Written by Greg Millar on September 28th, 2020.      0 comments

Social media's crafty magic trick unveiled

Opinion piece by Polly Gillespie from The Sunday-Star Times

iphone inside screen-87The last time I took notes while watching a documentary was in college in the 1980s. It was for dance, and I had to watch a film about the life of uber-eccentric ballet dancer Vaslav Nijinsky. This dude was a Polish ballet dancer and choreographer cited as the greatest male dancer of the early 20th century.

My thoughts? This guy was an odd ball. Nevertheless I had to watch the doco and take notes. I suppose that's why I can still see the movie as though I'd just watched it. There is power in putting ink to paper.

My back is screwed. I foolishly and fiercely tried to do crunchies on a wooden floor. Result? Now my sleep - or lack thereof - has been hellish for the past two weeks. This morning at 2am I woke and turned on Netflix. A new doco appeared. I like a good documentary. On the condition there are no conspiracy theories attached.

The Social Dilemma - if you watch nothing else ever on Netflix because you're disgusted by something you've heard about it, or you think you've seen it all, please place your justified righteous indignation aside and watch it.

I started watching at 2.30am but not even a quarter way in I skipped back to the beginning and began watching again, so passionate about the subject I grabbed my journal and pen. I now have 12 pages of notes. It's more an in-depth thesis on the manipulation of the human psyche. It's going to be a weary and arduous mission but I'll try to condense.

A couple of years ago my friend David and I were discussing the creepy way Facebook and Google just knew that I needed a weed-eater and I wanted a book about the early works of Pablo Picasso.

"OMG, they can hear us talking!" I squealed.

David went back to watching conspiracy theory videos.

This new documentary blew my mind. It also explained why some people are stuck with political ideas that cannot be challenged; why more and more teen girls are cutting; why tweens are killing themselves; and why some morons think Covid-19 is a government conspiracy. I fiercely roll my eyes at conspiracy theorist junkies. It was astounding how some people can't stand being disagreed with. I'd spent time wondering how on earth extreme groups got traction. I'd asked the universe why my formal Friday dinners failed during level 4 lockdown. That was until watched The Social Dilemma.

I don't want to reveal the twist (there is no twist) but our information age is actually the "disinformation age". Fake news travels six times faster than real news. It sells. It makes far more money for advertisers, and - big reveal - we are not all getting the same news in our special little morning news feed.

You know how you hear of or see the craziest protests on TV news? You see outrageous acts of blatant racism. You hear about crazy folk who've gone with a gun in hand to close down a pizza joint so they can free the enslaved children in the non-existent basement? It was called "Pizzagate". The vigilante gun-toting Americans got a completely different news feed to us. That's an actual thing.

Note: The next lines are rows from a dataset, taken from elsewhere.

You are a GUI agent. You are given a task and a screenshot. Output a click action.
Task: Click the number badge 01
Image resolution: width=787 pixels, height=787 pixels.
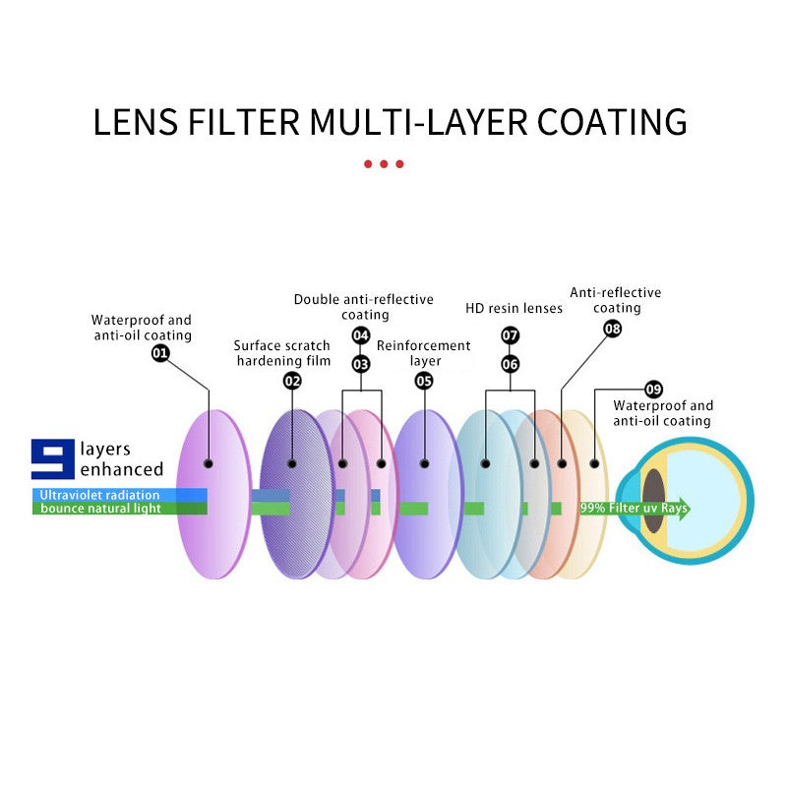160,352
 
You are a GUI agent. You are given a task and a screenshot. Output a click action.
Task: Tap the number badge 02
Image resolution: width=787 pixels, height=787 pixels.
292,381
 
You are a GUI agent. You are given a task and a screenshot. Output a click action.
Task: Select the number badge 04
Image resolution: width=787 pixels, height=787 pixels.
361,335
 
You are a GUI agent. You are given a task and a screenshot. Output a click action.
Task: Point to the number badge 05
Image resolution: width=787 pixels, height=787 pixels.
424,381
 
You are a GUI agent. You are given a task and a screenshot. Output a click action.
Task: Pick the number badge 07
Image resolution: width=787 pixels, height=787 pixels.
510,335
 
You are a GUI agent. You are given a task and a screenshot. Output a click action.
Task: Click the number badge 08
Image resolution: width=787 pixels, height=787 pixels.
613,329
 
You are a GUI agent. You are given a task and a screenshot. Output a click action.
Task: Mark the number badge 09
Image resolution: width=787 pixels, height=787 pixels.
654,389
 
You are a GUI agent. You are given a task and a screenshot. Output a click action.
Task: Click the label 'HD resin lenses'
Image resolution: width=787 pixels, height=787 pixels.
514,309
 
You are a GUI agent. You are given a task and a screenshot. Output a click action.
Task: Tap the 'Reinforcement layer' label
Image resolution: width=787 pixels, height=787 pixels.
424,353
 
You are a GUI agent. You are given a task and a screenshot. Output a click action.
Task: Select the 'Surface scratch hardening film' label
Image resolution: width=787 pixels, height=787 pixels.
282,353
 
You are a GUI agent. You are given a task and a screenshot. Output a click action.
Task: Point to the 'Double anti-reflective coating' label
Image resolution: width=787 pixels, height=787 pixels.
364,307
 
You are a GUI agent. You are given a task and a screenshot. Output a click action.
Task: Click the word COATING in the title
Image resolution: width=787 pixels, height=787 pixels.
612,122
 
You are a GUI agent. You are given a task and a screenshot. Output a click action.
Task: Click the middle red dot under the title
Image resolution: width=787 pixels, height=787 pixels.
384,164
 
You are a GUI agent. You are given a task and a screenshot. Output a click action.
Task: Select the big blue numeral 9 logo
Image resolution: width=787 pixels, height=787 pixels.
53,458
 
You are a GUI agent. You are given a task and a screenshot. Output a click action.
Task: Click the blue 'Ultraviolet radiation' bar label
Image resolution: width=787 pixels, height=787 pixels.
99,495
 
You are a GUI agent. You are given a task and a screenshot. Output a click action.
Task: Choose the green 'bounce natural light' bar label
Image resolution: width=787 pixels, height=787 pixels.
100,509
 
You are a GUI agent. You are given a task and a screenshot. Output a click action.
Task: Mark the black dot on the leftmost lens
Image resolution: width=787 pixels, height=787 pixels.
209,462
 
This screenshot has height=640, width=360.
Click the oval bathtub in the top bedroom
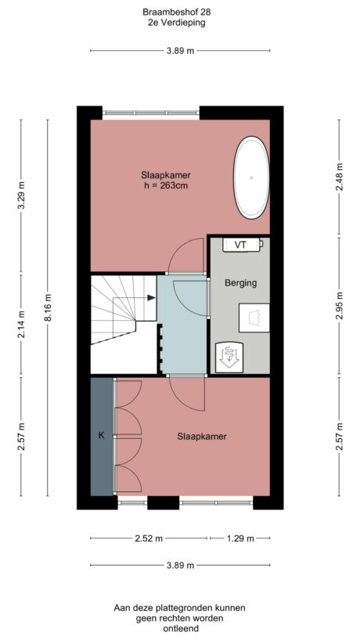[251, 178]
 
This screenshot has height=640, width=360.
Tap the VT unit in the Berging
[241, 245]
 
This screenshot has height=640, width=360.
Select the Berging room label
[240, 282]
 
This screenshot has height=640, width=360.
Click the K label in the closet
[101, 436]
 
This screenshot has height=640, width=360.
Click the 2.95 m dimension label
[339, 305]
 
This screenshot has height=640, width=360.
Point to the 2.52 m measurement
[148, 538]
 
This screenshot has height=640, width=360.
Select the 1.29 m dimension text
[239, 538]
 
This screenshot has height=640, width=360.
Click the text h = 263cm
[166, 186]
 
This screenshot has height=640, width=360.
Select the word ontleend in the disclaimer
[179, 627]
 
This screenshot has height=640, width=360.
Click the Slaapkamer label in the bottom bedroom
[201, 437]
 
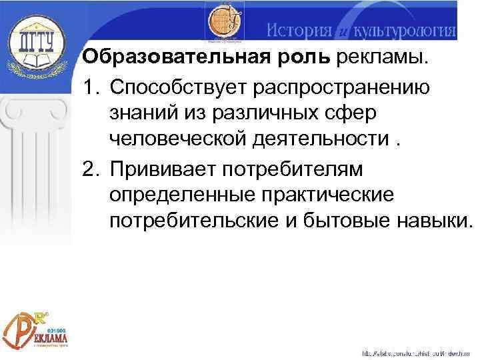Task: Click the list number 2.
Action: point(89,169)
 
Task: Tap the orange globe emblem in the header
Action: point(225,24)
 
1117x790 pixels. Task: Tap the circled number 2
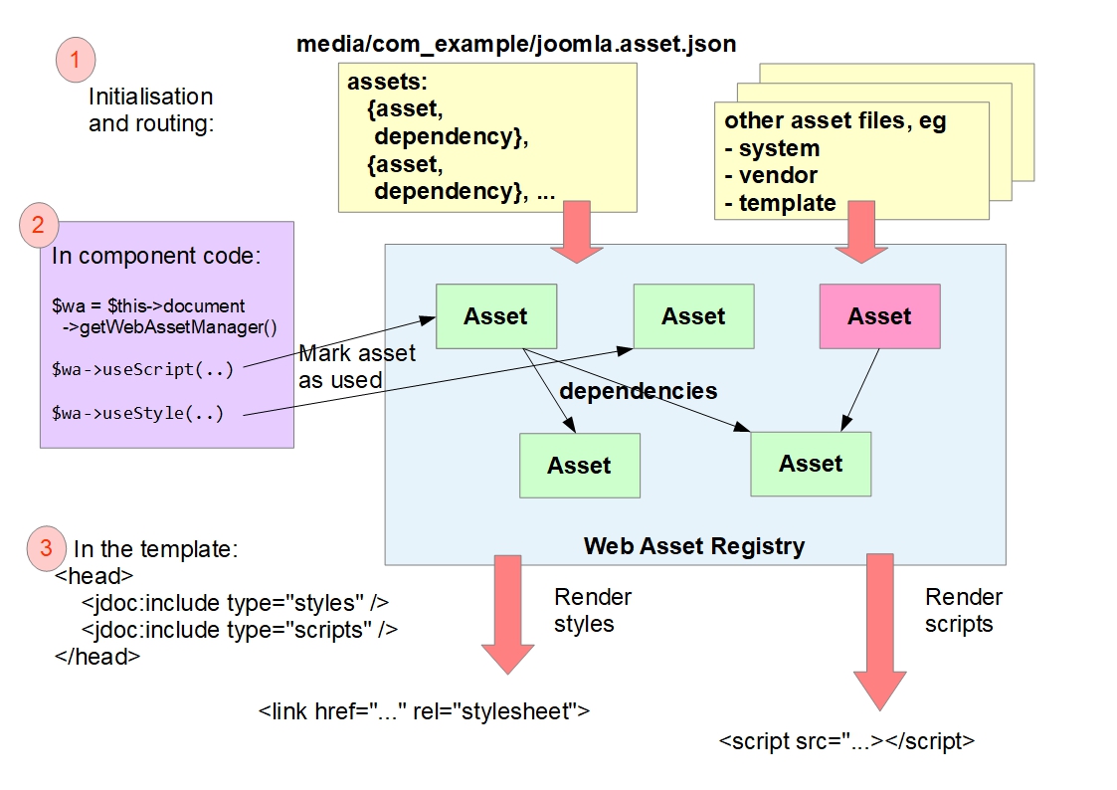click(x=38, y=227)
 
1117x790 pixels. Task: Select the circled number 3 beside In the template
click(x=46, y=547)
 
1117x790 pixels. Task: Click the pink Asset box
click(x=879, y=316)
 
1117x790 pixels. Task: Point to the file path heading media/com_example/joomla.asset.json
click(x=516, y=45)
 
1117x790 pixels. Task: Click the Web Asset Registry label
click(x=694, y=545)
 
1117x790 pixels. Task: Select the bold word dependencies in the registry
click(x=638, y=391)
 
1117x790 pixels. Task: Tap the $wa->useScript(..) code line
click(x=142, y=369)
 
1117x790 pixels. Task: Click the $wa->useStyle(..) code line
click(x=138, y=413)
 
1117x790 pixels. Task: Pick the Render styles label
click(x=593, y=611)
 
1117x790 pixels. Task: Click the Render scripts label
click(x=963, y=611)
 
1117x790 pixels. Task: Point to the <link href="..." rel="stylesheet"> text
click(x=424, y=712)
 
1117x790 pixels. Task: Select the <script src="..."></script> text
click(x=845, y=742)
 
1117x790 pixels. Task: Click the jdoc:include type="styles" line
click(x=235, y=602)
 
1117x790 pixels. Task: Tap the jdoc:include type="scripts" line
click(x=240, y=629)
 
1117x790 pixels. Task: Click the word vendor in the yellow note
click(x=778, y=176)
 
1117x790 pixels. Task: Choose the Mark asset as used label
click(x=357, y=366)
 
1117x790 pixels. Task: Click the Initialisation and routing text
click(x=151, y=110)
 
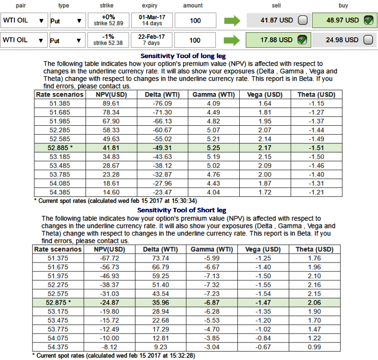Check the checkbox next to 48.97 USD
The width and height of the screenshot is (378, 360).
(x=368, y=20)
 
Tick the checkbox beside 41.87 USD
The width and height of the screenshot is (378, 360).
(x=302, y=21)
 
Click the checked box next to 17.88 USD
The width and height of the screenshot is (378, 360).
(x=302, y=40)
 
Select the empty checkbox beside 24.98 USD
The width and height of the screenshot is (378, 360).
(x=368, y=40)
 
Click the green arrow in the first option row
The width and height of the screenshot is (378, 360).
(x=232, y=21)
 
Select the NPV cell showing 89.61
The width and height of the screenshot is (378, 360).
(x=111, y=103)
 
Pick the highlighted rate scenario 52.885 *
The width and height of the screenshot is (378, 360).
(x=60, y=148)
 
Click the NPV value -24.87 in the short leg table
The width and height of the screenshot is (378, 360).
(x=109, y=303)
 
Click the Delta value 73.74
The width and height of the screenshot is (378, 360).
(x=161, y=258)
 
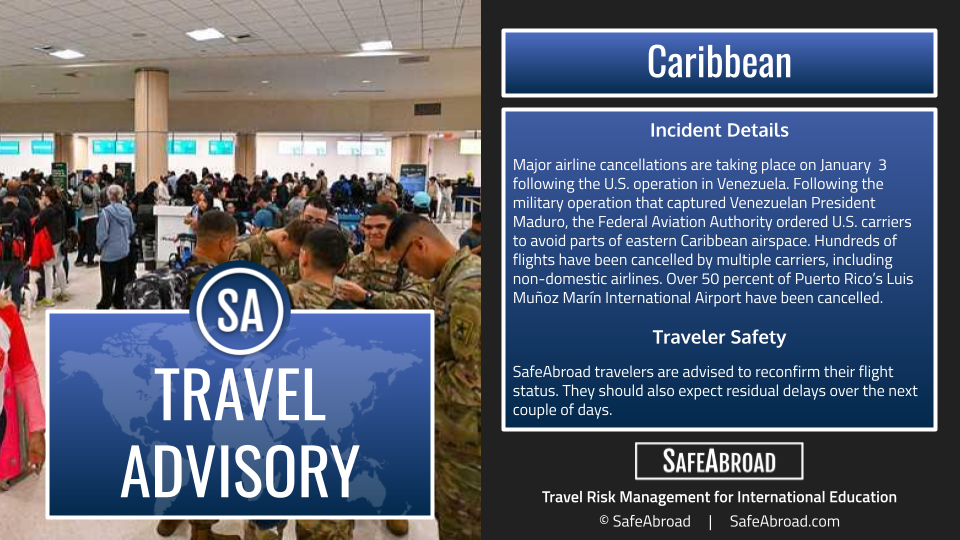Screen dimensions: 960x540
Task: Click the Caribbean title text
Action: pos(719,62)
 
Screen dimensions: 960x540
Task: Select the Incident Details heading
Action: pos(719,130)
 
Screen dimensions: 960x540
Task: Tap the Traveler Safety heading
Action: pos(719,337)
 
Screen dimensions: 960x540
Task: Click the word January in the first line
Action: pos(846,165)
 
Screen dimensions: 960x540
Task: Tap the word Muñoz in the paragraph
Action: pos(537,298)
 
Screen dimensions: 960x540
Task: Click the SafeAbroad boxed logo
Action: pos(719,461)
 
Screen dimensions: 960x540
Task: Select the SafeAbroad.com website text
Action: pos(784,521)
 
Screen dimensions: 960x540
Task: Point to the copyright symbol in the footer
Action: pos(604,520)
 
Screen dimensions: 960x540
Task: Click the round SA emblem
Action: pos(240,309)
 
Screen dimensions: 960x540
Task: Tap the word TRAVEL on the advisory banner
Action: pos(240,394)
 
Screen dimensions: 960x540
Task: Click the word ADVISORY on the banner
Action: pos(240,470)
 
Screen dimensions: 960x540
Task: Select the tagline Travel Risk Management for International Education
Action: pos(719,497)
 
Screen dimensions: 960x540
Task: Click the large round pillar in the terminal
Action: pos(151,129)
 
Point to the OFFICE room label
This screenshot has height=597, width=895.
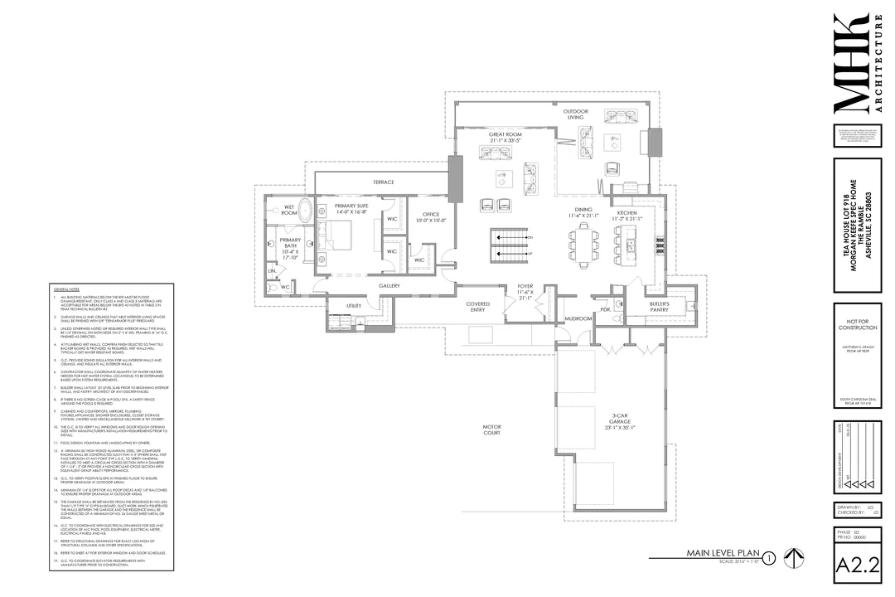point(431,217)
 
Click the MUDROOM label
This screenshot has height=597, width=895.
point(578,318)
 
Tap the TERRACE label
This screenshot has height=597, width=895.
point(383,182)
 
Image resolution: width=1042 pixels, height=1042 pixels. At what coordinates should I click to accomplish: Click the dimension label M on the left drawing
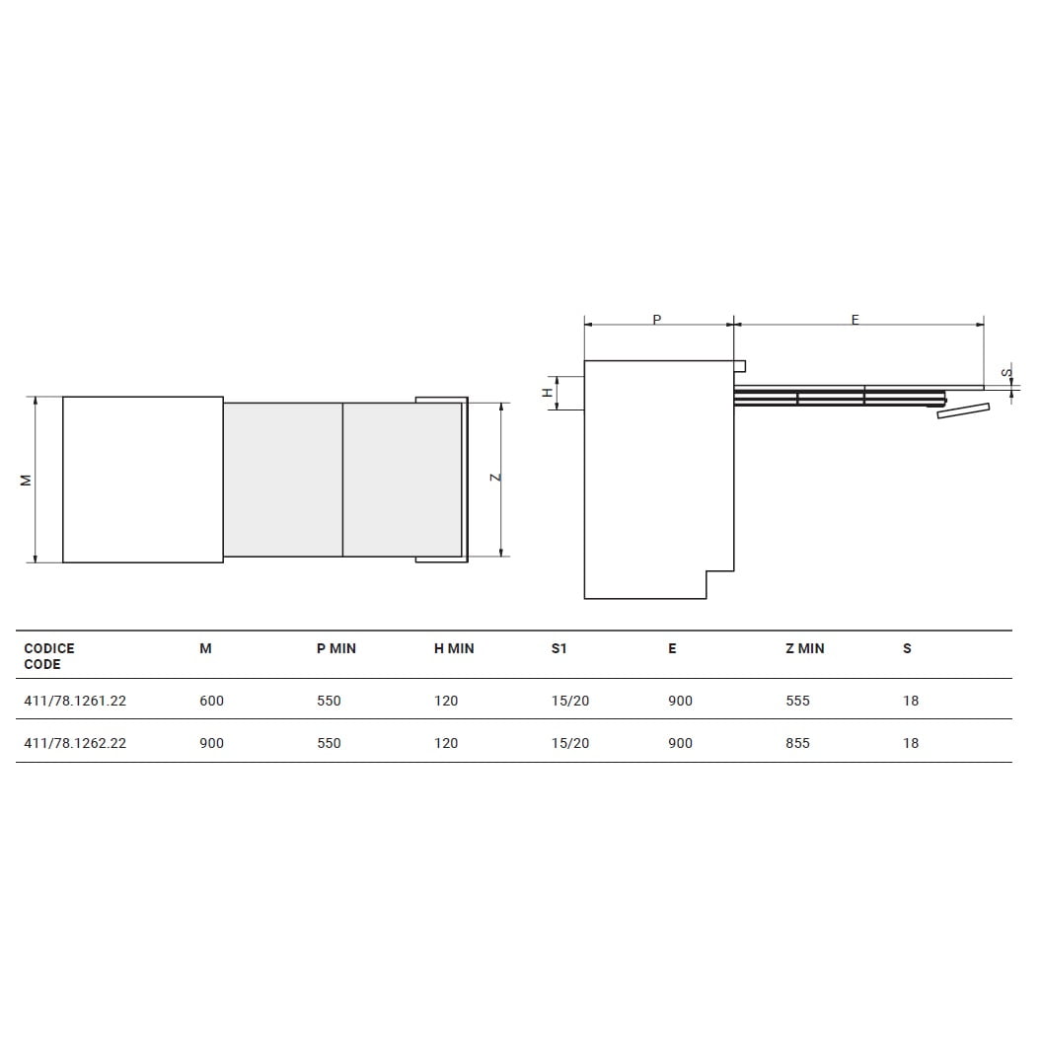(27, 480)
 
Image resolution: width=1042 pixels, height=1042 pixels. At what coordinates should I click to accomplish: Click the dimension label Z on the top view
(497, 478)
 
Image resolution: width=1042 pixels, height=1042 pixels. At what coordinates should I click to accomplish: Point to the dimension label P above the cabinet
(657, 319)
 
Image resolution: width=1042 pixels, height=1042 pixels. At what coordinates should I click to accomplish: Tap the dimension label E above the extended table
(855, 319)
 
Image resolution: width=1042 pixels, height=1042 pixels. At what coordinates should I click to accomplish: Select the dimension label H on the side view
(548, 393)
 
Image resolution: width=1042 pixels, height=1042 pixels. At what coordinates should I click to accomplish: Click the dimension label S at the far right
(1005, 372)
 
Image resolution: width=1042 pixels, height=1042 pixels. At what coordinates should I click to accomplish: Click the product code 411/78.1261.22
(75, 701)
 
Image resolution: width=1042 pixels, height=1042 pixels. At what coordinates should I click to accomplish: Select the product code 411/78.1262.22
(75, 743)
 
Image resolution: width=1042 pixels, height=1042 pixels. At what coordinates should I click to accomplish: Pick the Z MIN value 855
(797, 743)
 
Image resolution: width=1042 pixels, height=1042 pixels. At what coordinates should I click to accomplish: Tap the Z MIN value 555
(797, 701)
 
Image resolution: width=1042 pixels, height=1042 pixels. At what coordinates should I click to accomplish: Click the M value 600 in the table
(211, 701)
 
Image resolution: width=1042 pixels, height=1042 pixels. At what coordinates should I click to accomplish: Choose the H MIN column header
(454, 648)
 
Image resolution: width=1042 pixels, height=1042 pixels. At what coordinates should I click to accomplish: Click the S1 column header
(559, 648)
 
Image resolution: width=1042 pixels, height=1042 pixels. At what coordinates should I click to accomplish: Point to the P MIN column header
(336, 648)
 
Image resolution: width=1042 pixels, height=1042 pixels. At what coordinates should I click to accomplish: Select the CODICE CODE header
(49, 656)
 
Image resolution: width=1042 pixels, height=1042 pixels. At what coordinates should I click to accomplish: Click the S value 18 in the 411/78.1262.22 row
(910, 743)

My news feed and yours, on all social media, Google and YouTube are entirely dissimilar. Now I get why it's so easy to get a false sense of "everyone agrees with me" syndrome. It's not real. We are all in our own Truman Show. Our search results are totally dependent on where we live and what we're inclined to believe. A great example given in the documentary is climate change. Depending on what the algorithms have worked out about you, they determine what your results will be.

We are like 2.7 billion social media lab rats. We believe what presents on our newsfeed because "we accept the reality of the world with which we are presented". And you and I, although we may have similar outlooks, are getting completely different newsfeeds. Thus we get that false sense of everyone in turn agreeing with us.

We are all in our own Truman Show. Our search results are totally dependent on where we live and what we're inclined to believe.

This climate change challenge threw down a gauntlet for me. Did I dare look? Would my Google search prove beyond doubt that I was a weirdo?

I typed in "climate change" and got this: "The evidence for climate change is compelling".

The article was from the legitimate Nasa website. "Thank Ch-t!" I said out loud to no-one.

The algorithms that are created, and it would seem go rogue, are written to generate engagement and make money for the clients (the advertisers) and manipulate the product: us. In doing so, we eventually become addicted to our smartphones.

One former corporate tech magician, and now campaigner for ethical change posed the question, "When do you look at your smartphone first? In bed or while you're peeing? Those are the only two options."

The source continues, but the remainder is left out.